**EXERCISE REQUIREMENTS:** Your task is to transcribe the data exactly while omitting each picture.

-- PROVIDED RECORDS follows --

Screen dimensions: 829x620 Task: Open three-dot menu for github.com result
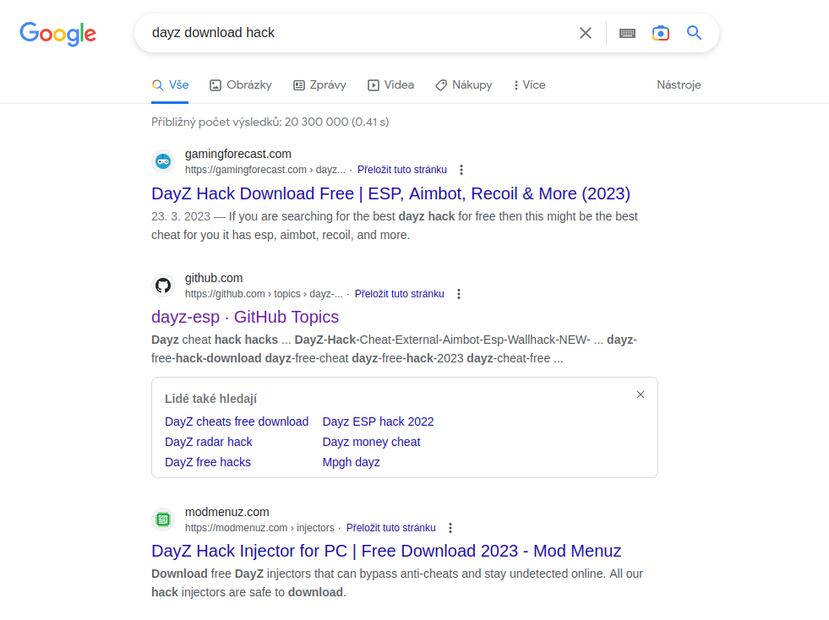click(x=458, y=294)
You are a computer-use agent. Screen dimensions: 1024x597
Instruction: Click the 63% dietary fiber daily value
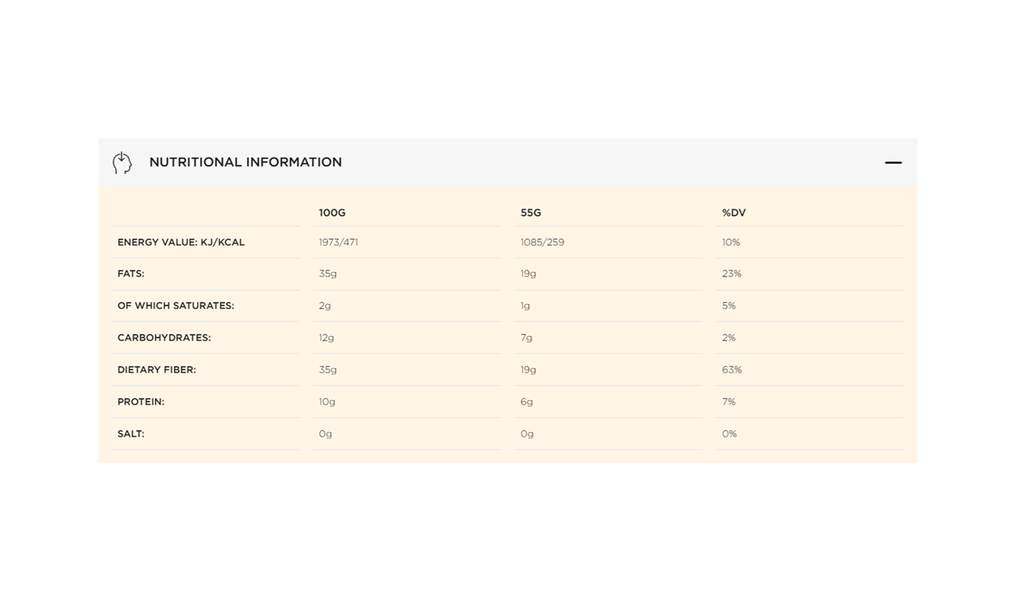(x=732, y=369)
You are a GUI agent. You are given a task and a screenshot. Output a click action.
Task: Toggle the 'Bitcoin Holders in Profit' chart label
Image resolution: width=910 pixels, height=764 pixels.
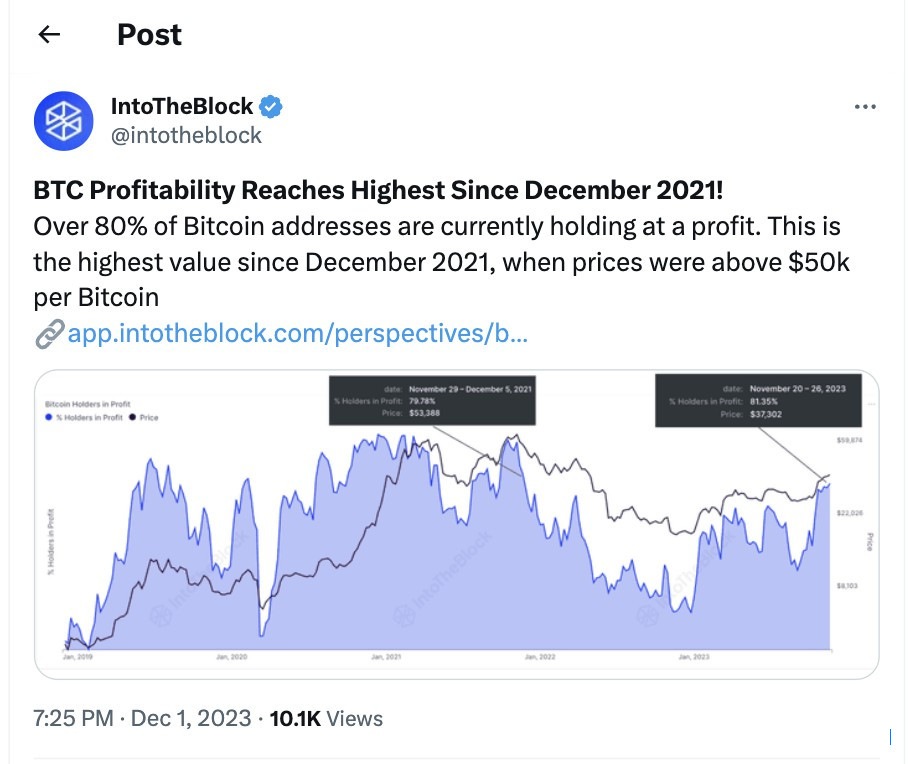point(88,403)
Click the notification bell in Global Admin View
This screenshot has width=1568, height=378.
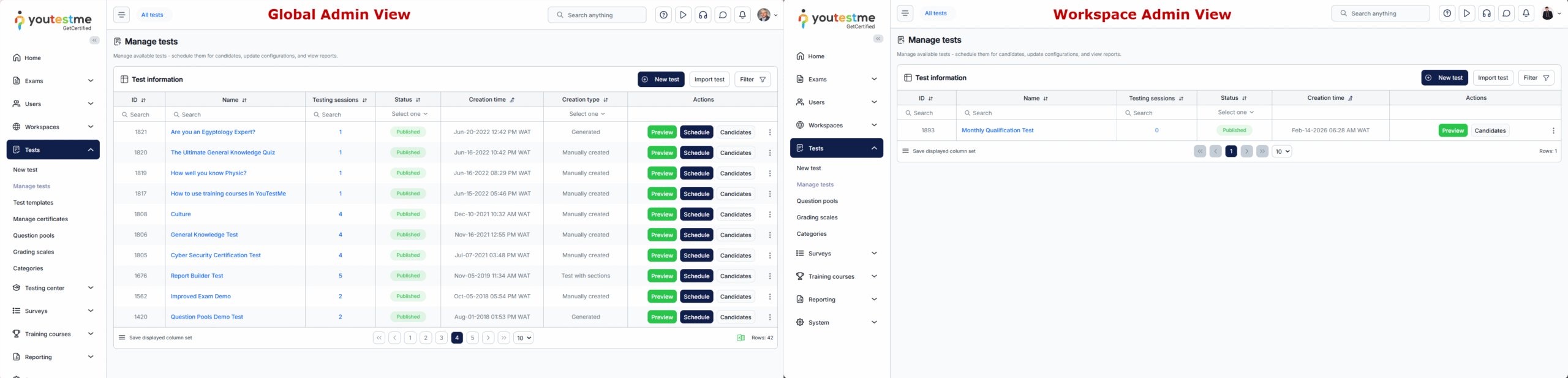tap(742, 15)
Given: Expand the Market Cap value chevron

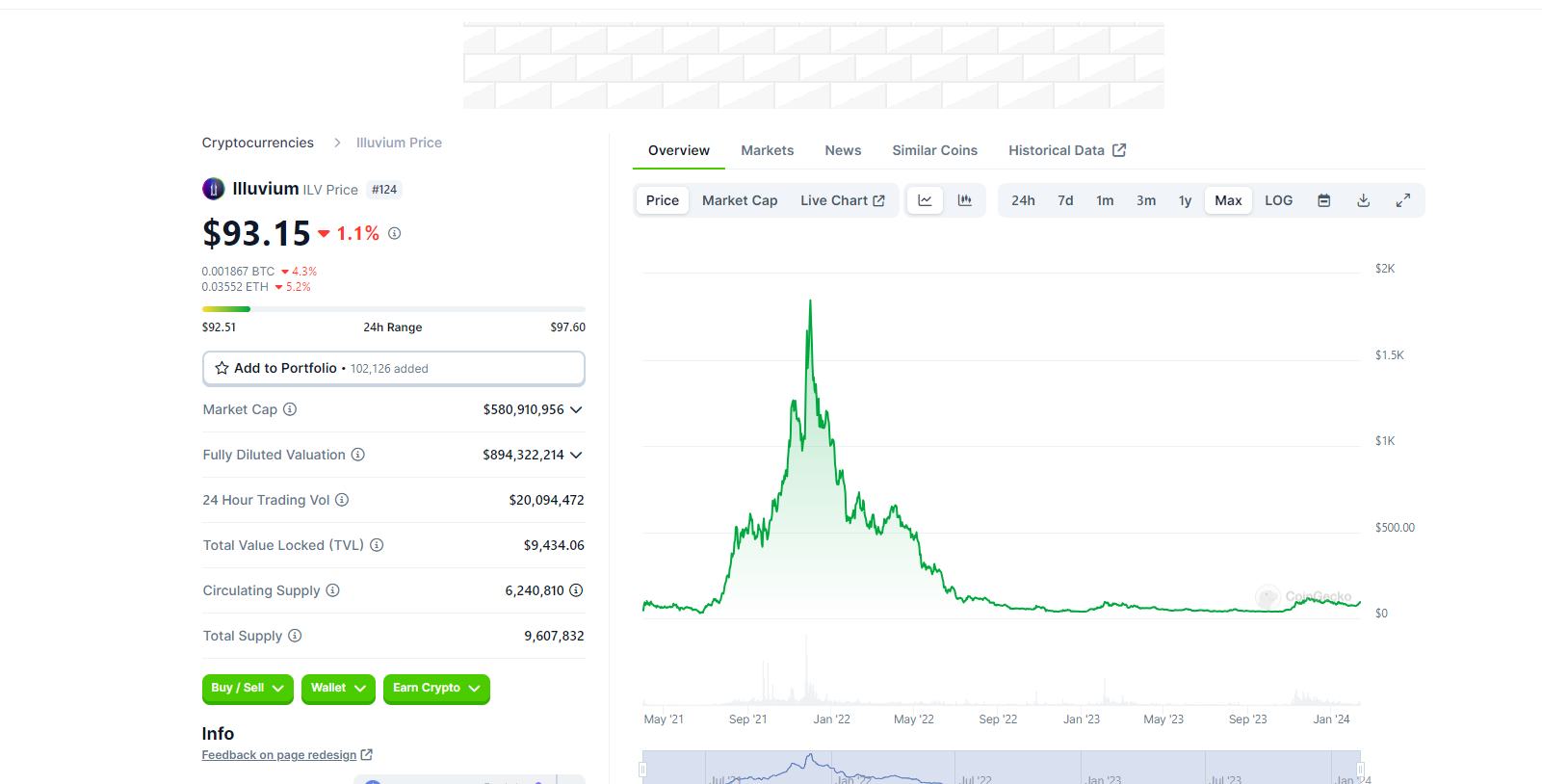Looking at the screenshot, I should tap(576, 409).
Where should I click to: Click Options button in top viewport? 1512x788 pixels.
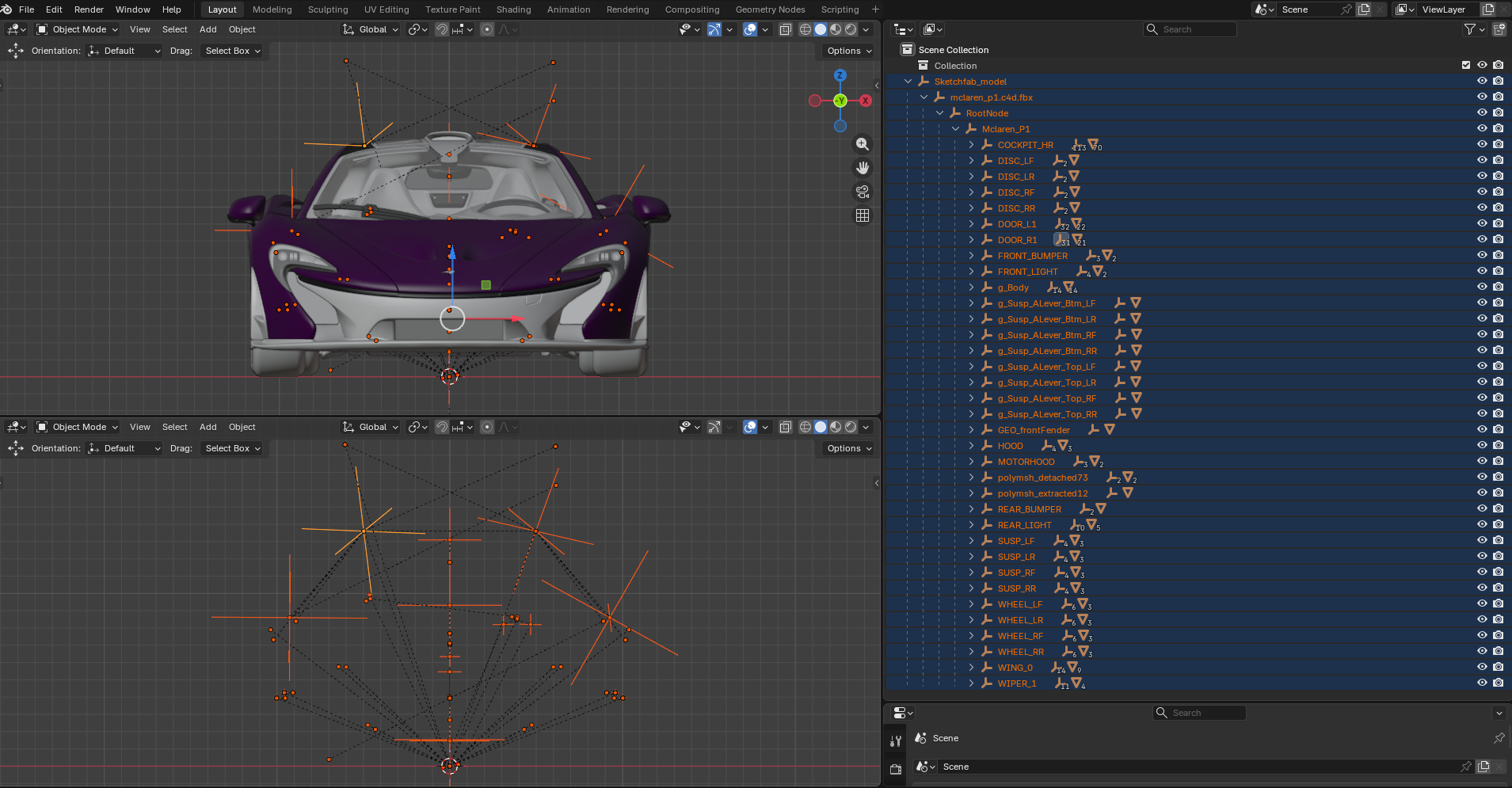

-- PROVIDED RECORDS concluded --

**ANSWER TO THIS TASK:**
Screen dimensions: 829x620 Task: Open three-dot menu for github.com result
click(x=458, y=294)
You are a computer-use agent. Screen dimensions: 1024x597
Instruction: Click the 63% dietary fiber daily value
(x=732, y=369)
You are a GUI agent. You are given a task and a screenshot. Output a click action.
Task: Toggle the 'Bitcoin Holders in Profit' chart label
Image resolution: width=910 pixels, height=764 pixels.
point(88,403)
Click the notification bell in Global Admin View
This screenshot has width=1568, height=378.
tap(742, 15)
Given: Expand the Market Cap value chevron

Looking at the screenshot, I should tap(576, 409).
Where should I click to: Click Options button in top viewport? 1512x788 pixels.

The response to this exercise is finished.